According to LinkedIn Corp (NYSE:LNKD), the largest US-based internet company active in China, the country needs to open its doors for overseas internet companies and develop a more tolerant regulatory environment, if it has to develop its internet industry. In spite of creating a no-entry zone for most of the US-based internet companies by citing regulatory concerns, the Chinese government allowed LinkedIn Corp (NYSE:LNKD) to start a Chinese-language professional networking site in February this year. The statement regarding China opening its doors for overseas internet companies was made by LinkedIn Corp (NYSE:LNKD)’s China President, Derek Shen. Bloomberg’s Leslie Picker and Hans Humes from Greylock Capital recently discussed about the advice that LinkedIn gave to China and the difficulties in doing business in the nation.
“So, now this is the thing with China. As I study Alibaba for the last six months, one thing you learn is they have this preferential treatment from the Chinese government. This is the hallmark for Chinese government to put on a pedestal and say look what we can achieve, look what the beacon of entrepreneurialism China can achieve here and that is Alibaba. Now, Linkedin, as we all know, is a part of the US. So, it won’t get those favorable regulatory treatments as an Alibaba […],” Picker said.
Picker believes that giving equal opportunities to overseas companies is “not a Chinese way of life” and as a testament to that she cites numerous US-based companies that have been banned from operating in China.
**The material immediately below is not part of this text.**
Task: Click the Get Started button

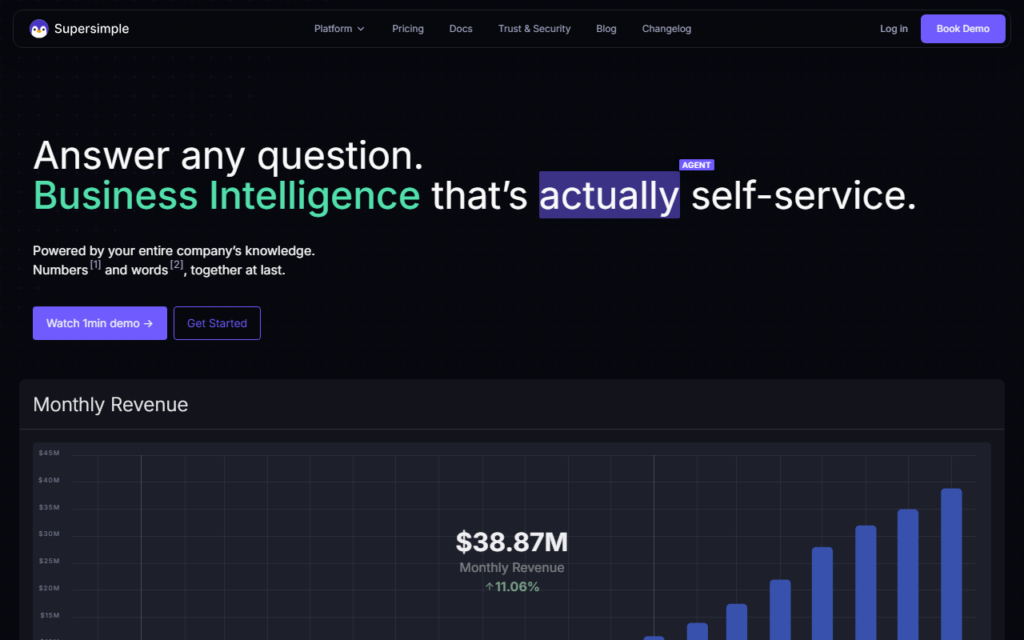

Humes urged people to look at this LinkedIn Corp (NYSE:LNKD) story in context of the Alibaba Group. According to him, if this is the way businesses are run in China then investors must be skeptical of investing in companies that do business there as the Chinese government can change regulations on a whim.
As of June 30, 2014, Kerr Neilson‘s Platinum Asset Management owns over 800,000 shares of LinkedIn Corp (NYSE:LNKD).